Passage:
-.-.-

Cobalt, a key component in the production of lithium-ion batteries that power phones, computers, and electric vehicles, has soared in both demand and price in recent years. Lithium-ion batteries account for over half of global cobalt consumption, and with electric vehicle sales predicted to grow from 6.5 million in 2021 to 66 million in 2040, the appetite for the metal is understandably high. However, Cobalt is a unique commodity because it’s primarily controlled by only two countries: China and the Democratic Republic of Congo. The DRC supplies about 70 percent of the world’s Cobalt, but 80% of its industrial cobalt mines are owned or financed by Chinese companies. This dynamic has disproportionately favored China and has led to hostility among the Congolese government and its domestic mining companies.
For more than a decade, Chinese companies have spent billions of dollars buying out U.S. and European miners in the DRC’s Cobalt belt, leading to control of 15 of 19 of the primary cobalt mines in the country. This scale of presence in the DRC is in line with Chinese President Xi Jinping’s “Made in China 2025” policy, a sweeping plan to transform China into a manufacturing superpower in 10 areas, emphasizing electric vehicles.
China’s cobalt mining companies in the DRC were met with little resistance but are now being challenged as the Congolese government conducts a broad review of Chinese mining contracts. This review results from years of alleged corruption; China has supposedly pledged to spend billions on infrastructure, including schools and roads across the country, in exchange for the right to extract Cobalt but has failed to do so. Local Congolese companies also claim that Chinese buyers are rigging the machines that measure the concentration of Cobalt in its ore and are severely under-reporting the amount of Cobalt being extracted. Last month, a Congolese court stripped China Molybdenum of control of the Tenke Fungurume mine, the second-largest mining site for Cobalt in the world. This occurred after local mining company Gecamines SA, which owns a 20% stake in the mine, accused China Molybdenum of evading millions of dollars of royalty payments by under-declaring reserves. China Molybdenum leaders will have to wait patiently as accounting firm Mazars runs an audit to evaluate this matter.

-.-.-

Extracted data:
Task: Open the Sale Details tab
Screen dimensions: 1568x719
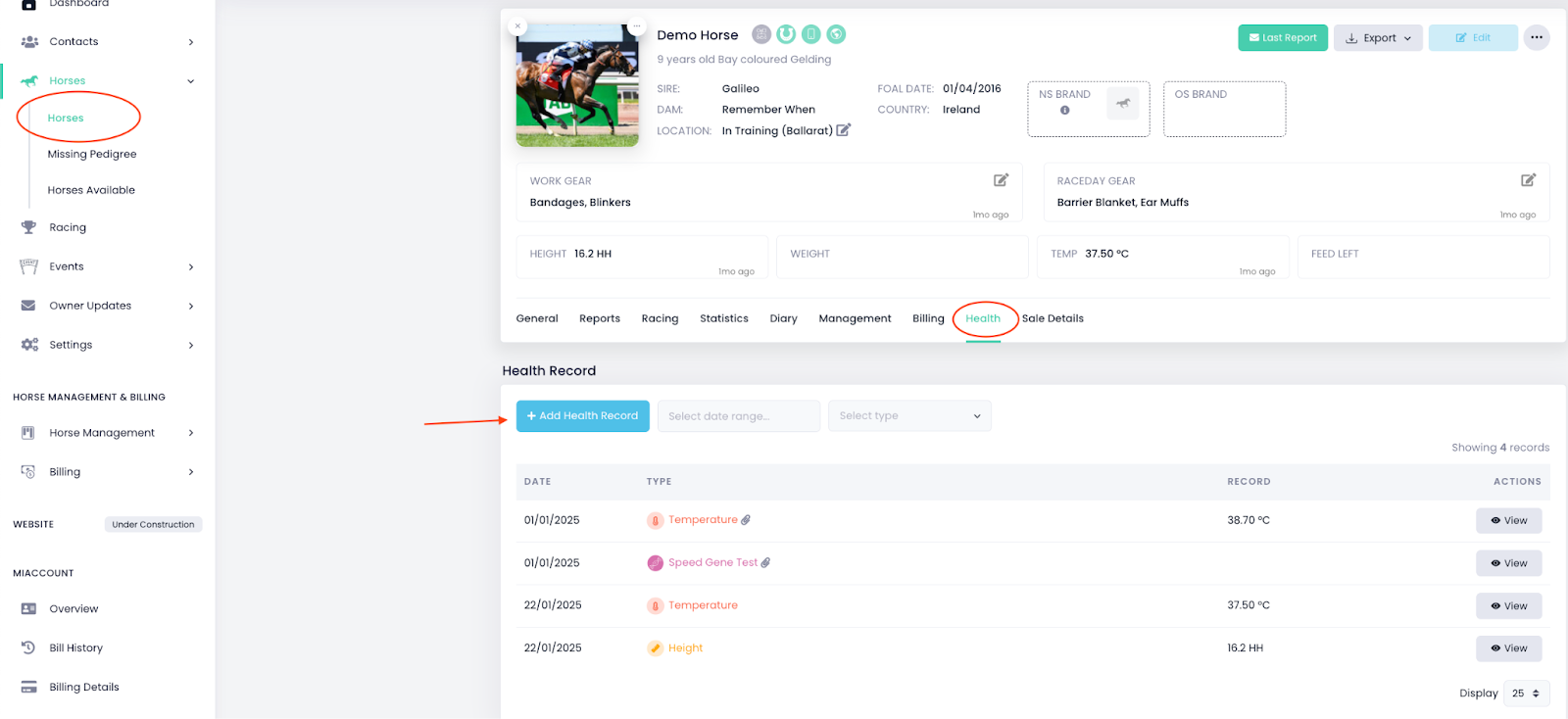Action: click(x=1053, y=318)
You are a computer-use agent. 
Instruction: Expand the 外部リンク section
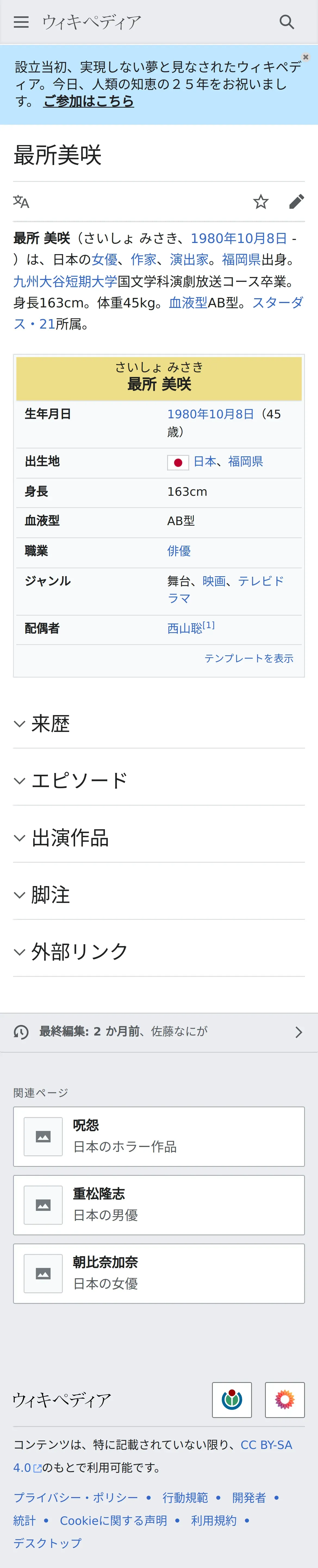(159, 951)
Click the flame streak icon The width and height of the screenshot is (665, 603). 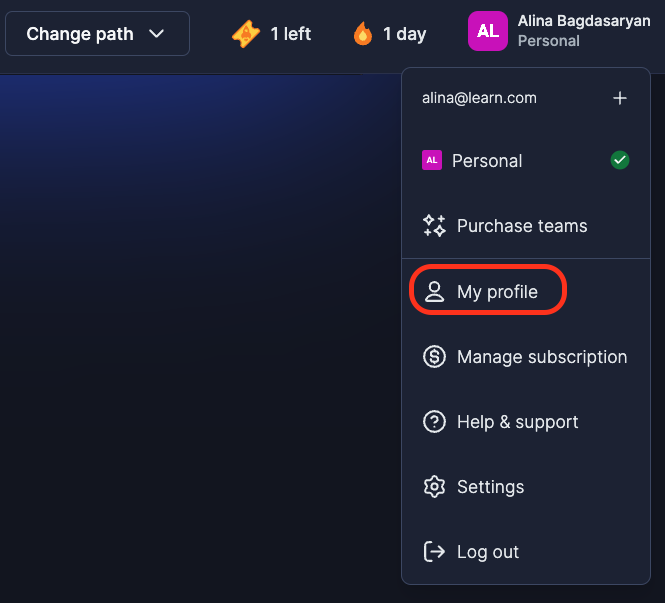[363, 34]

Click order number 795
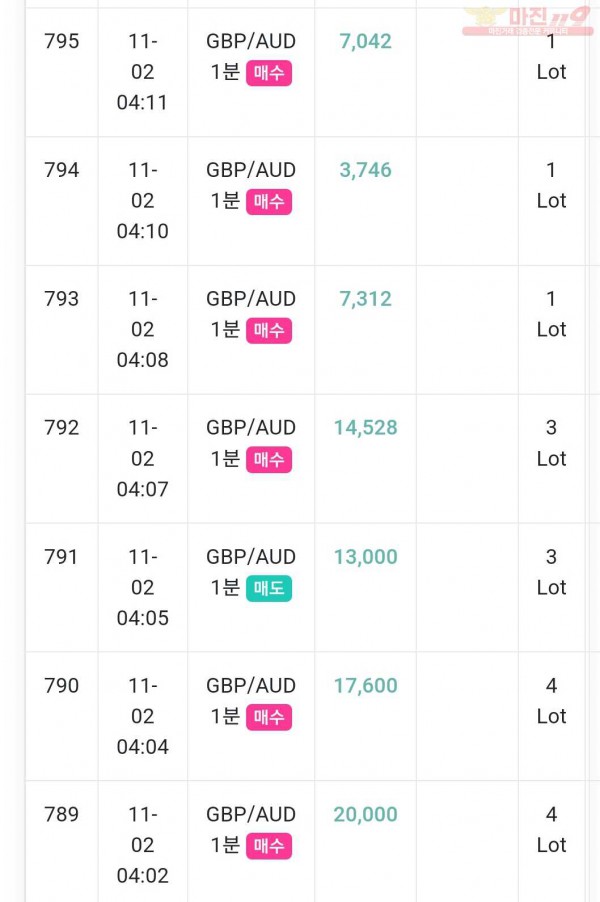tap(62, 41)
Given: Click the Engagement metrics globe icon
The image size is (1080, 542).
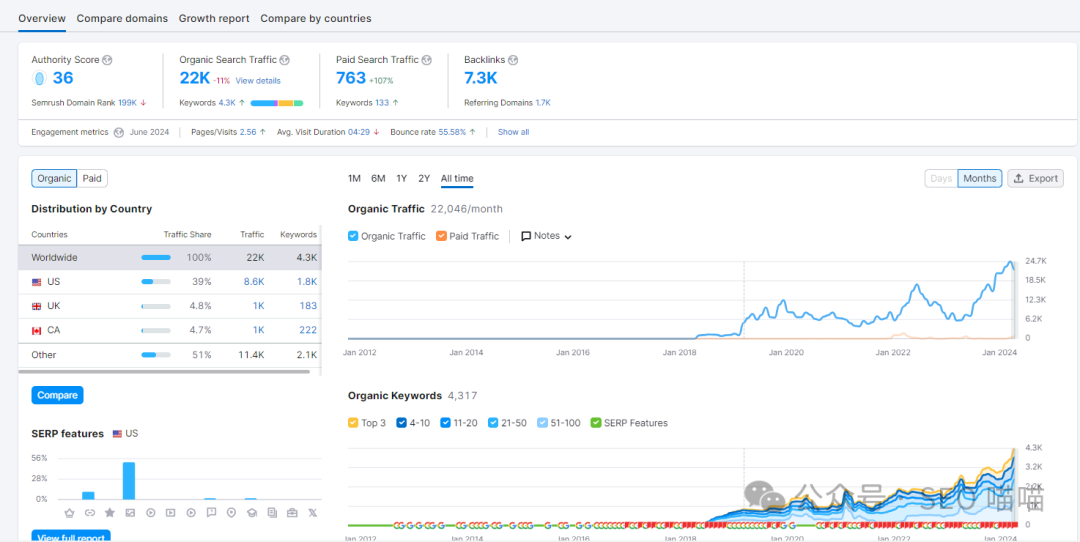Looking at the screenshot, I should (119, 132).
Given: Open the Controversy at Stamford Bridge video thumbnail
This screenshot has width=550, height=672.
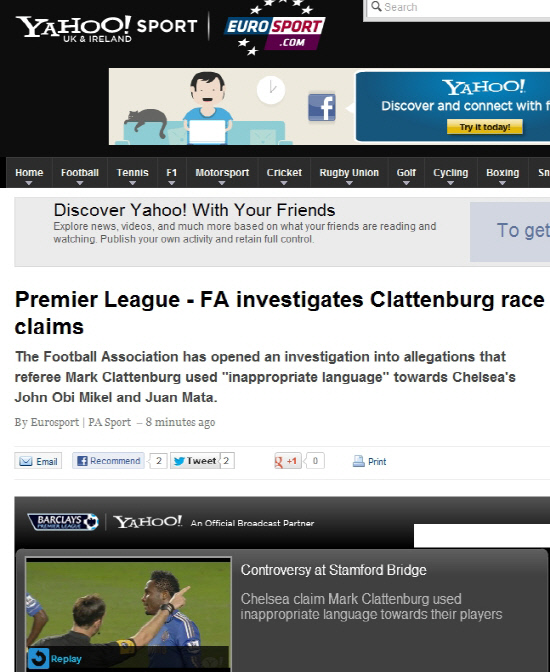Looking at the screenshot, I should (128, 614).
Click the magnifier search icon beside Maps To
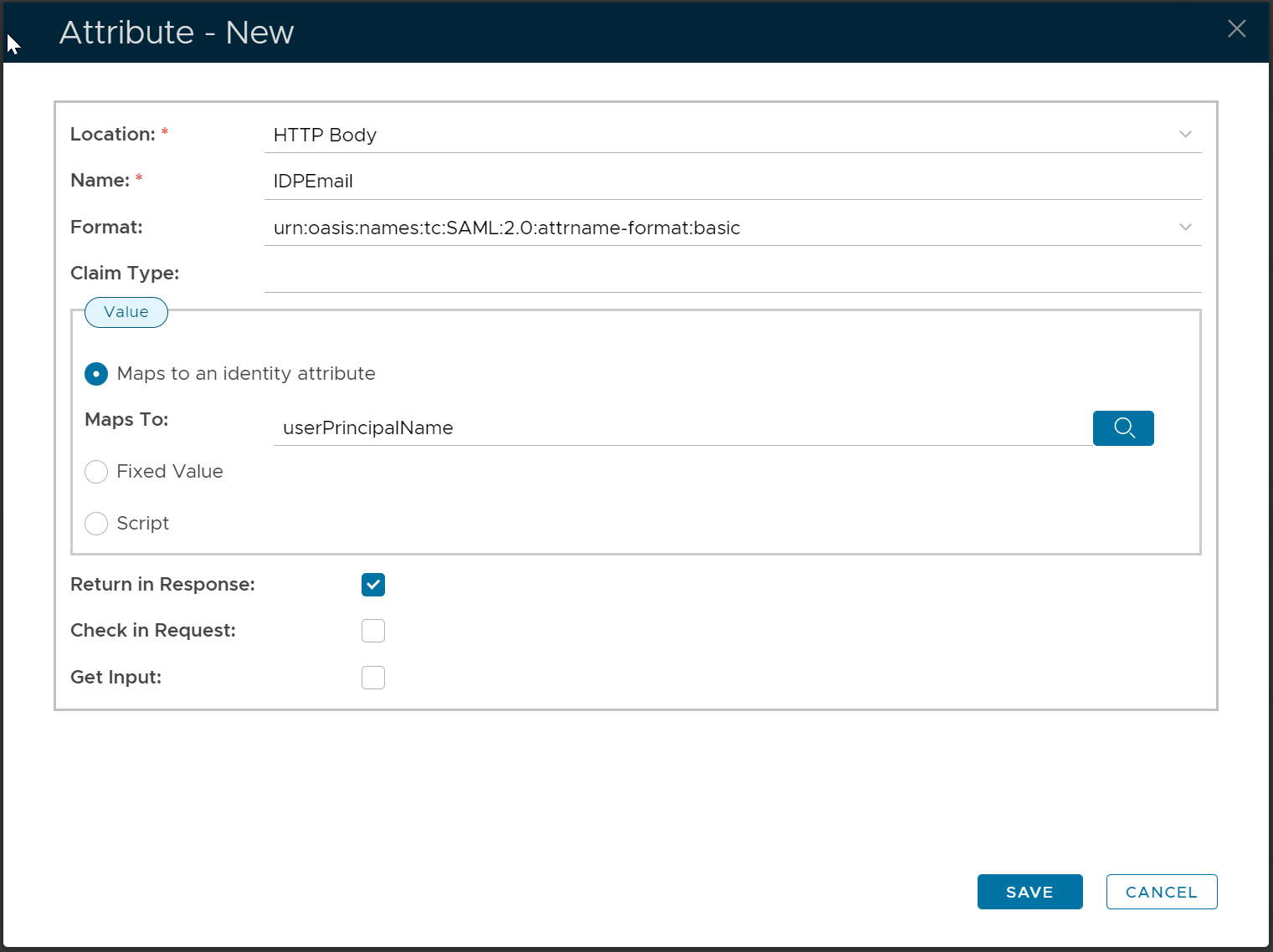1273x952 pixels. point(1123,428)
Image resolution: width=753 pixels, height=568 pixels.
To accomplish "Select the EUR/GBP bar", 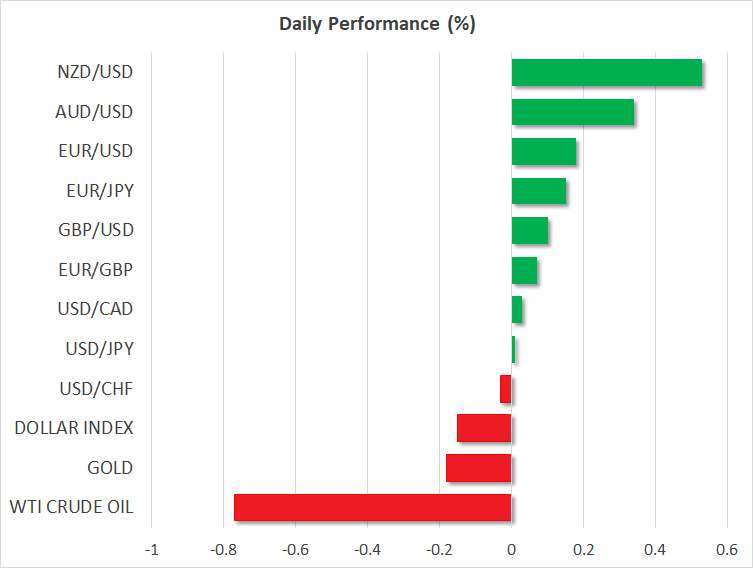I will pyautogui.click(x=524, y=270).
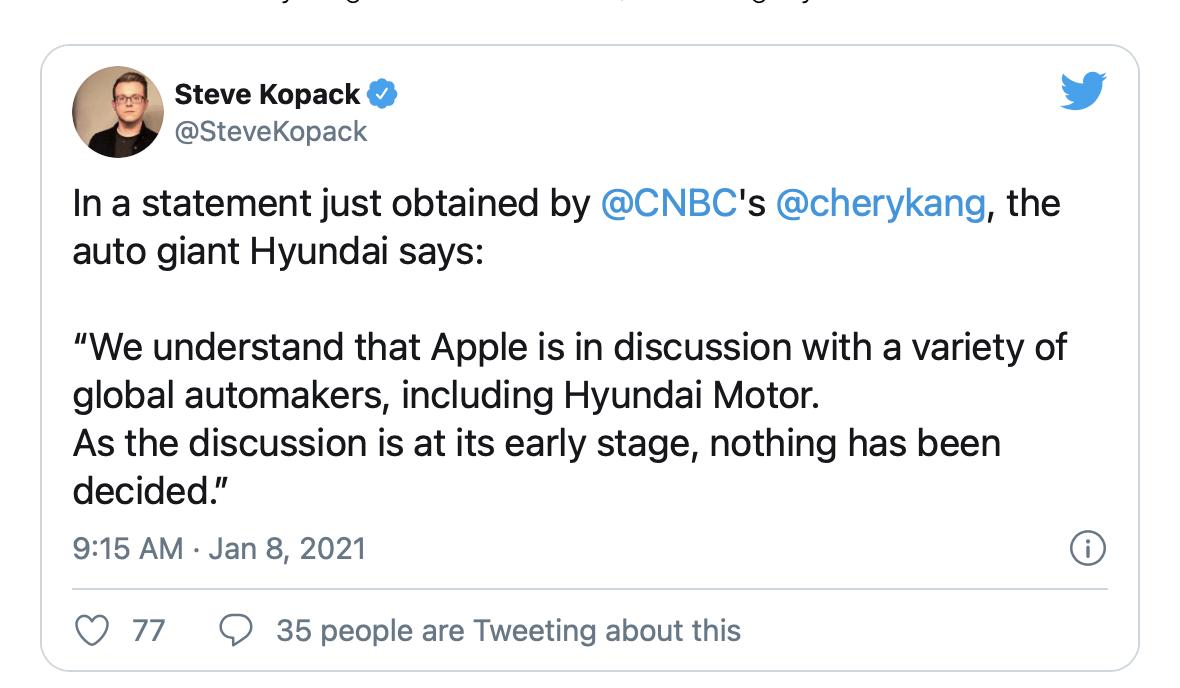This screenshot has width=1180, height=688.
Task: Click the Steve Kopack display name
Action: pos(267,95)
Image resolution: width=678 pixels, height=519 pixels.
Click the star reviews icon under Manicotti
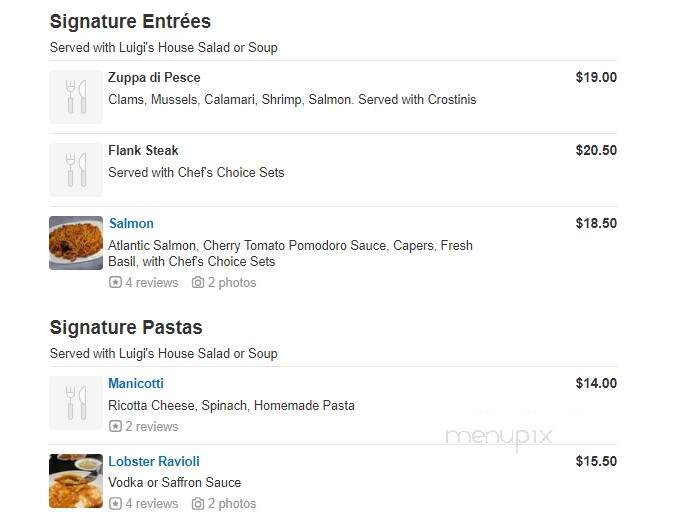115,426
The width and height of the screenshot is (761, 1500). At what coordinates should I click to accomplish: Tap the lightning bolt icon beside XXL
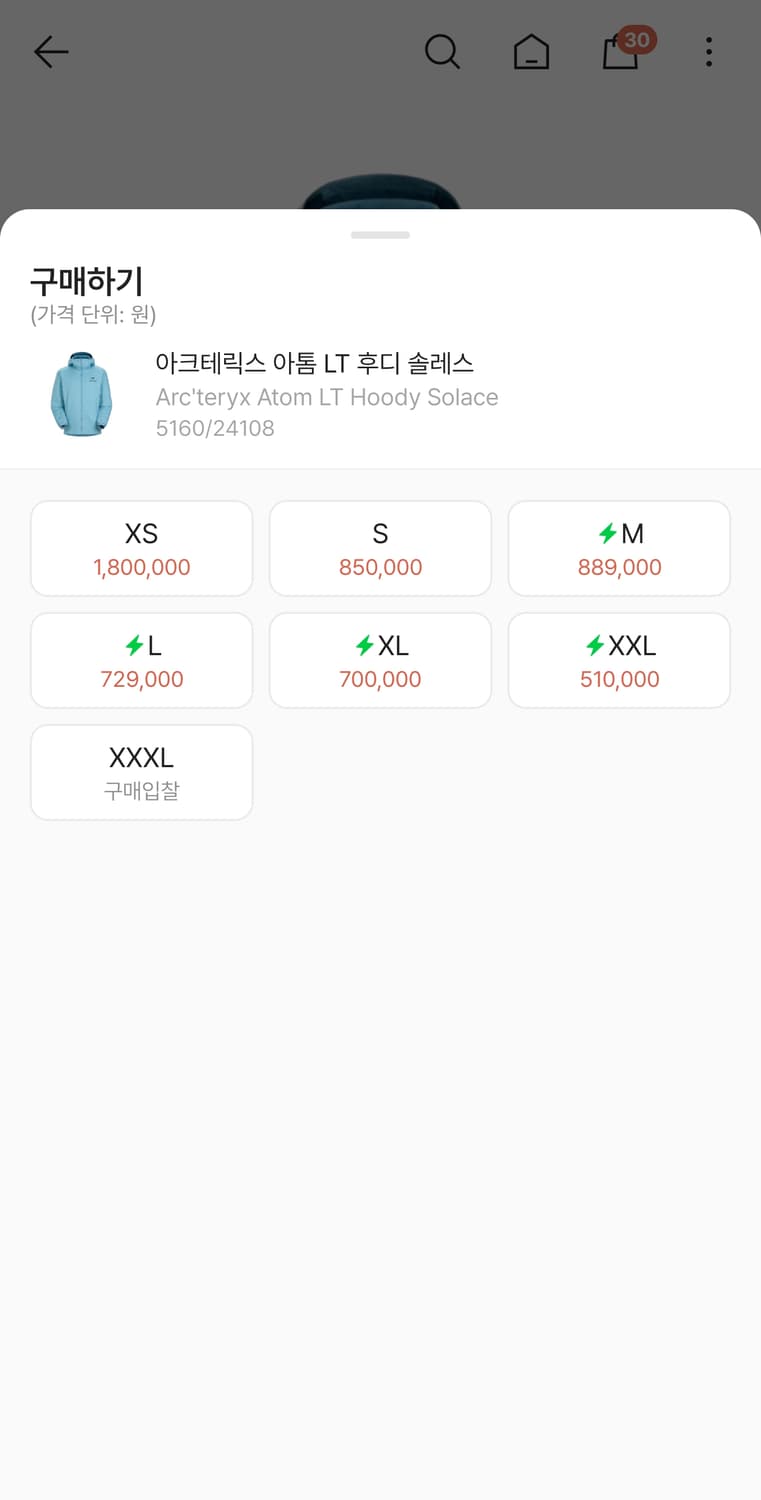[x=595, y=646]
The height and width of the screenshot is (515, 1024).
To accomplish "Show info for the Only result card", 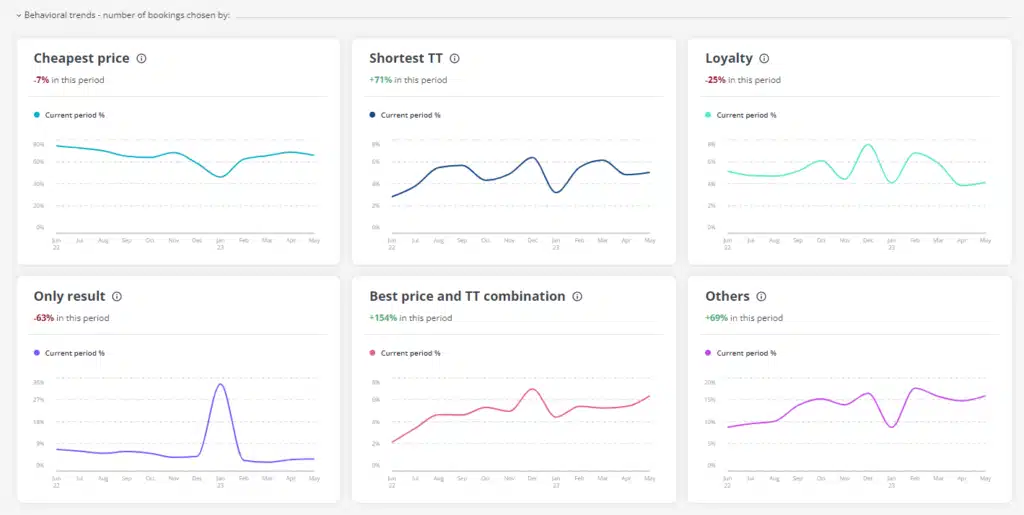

-.-.-

Write out the cobalt passage above word for word, everything from "Cobalt, a key" down to "domestic mining companies.".

Cobalt, a key component in the production of lithium-ion batteries that power phones, computers, and electric vehicles, has soared in both demand and price in recent years. Lithium-ion batteries account for over half of global cobalt consumption, and with electric vehicle sales predicted to grow from 6.5 million in 2021 to 66 million in 2040, the appetite for the metal is understandably high. However, Cobalt is a unique commodity because it’s primarily controlled by only two countries: China and the Democratic Republic of Congo. The DRC supplies about 70 percent of the world’s Cobalt, but 80% of its industrial cobalt mines are owned or financed by Chinese companies. This dynamic has disproportionately favored China and has led to hostility among the Congolese government and its domestic mining companies.